Background: All studies aimed at understanding complex molecular changes occurring at synapses face the problem of how a complete view of the synaptic proteome and of its changes can be efficiently met. This is highly desirable when synaptic plasticity processes are analyzed since the structure and the biochemistry of neurons and synapses get completely reshaped. Because most molecular studies of synapses are nowadays mainly or at least in part based on protein extracts from neuronal cultures, this is not a feasible option: these simplified versions of the brain tissue on one hand provide an homogeneous pure population of neurons but on the other yield only tiny amounts of proteins, many orders of magnitude smaller than conventional brain tissue. As a way to overcome this limitation and to find a simple way to screen for protein changes at cultured synapses, we have produced and characterized two dimensional electrophoresis (2DE) maps of the synaptic proteome of CA3-CA1 hippocampal neurons in culture.

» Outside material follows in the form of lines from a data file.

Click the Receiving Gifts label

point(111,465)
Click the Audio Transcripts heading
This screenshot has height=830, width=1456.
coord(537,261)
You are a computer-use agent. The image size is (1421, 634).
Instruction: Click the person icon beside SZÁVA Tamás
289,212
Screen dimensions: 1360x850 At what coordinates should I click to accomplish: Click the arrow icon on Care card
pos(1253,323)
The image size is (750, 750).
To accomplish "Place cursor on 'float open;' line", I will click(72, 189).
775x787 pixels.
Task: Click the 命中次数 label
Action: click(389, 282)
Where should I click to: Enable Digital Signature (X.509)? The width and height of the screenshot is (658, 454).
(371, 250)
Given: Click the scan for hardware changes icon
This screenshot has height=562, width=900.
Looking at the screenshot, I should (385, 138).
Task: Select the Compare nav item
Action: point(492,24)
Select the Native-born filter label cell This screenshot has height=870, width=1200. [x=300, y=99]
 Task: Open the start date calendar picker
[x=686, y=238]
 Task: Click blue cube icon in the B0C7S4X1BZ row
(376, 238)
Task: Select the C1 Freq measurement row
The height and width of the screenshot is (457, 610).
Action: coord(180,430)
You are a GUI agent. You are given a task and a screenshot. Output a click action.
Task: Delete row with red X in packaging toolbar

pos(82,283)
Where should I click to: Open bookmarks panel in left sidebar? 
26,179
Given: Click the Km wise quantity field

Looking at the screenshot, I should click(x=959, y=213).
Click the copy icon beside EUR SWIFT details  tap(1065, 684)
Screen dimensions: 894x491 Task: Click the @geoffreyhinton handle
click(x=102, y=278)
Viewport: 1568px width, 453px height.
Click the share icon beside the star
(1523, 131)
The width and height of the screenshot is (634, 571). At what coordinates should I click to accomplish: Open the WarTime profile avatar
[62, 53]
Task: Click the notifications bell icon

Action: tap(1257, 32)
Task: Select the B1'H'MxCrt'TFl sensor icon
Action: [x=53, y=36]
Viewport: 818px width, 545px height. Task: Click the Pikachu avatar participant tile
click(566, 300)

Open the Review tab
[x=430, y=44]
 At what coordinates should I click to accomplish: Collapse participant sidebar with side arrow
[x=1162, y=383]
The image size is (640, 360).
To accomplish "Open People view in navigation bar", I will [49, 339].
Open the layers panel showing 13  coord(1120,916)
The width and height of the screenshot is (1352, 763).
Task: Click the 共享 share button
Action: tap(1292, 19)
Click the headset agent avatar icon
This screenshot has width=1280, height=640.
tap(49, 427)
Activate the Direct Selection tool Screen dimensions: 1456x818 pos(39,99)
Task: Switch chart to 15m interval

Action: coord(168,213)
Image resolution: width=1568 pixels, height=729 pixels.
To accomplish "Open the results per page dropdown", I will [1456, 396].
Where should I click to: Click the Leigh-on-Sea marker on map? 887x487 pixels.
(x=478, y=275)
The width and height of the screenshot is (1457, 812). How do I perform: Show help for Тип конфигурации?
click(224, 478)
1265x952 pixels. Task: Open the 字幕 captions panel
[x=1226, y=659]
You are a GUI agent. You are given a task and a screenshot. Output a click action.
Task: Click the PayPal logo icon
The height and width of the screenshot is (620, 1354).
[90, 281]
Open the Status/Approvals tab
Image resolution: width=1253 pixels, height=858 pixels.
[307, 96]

Results: To obtain 2D maps, hippocampal cultures were mass produced and after synaptic maturation, proteins were extracted following subfractionation procedures and separated by 2D gel electrophoresis. Similar maps were obtained for the crude cytosol of cultured neurons and for synaptosomes purified from CA3-CA1 hippocampal tissue. To efficiently compare these different maps some clearly identifiable reference points were molecularly identified by mass spectrometry and immunolabeling methods. This information was used to run a differential analysis and establish homologies and dissimilarities in these 2D protein profiles.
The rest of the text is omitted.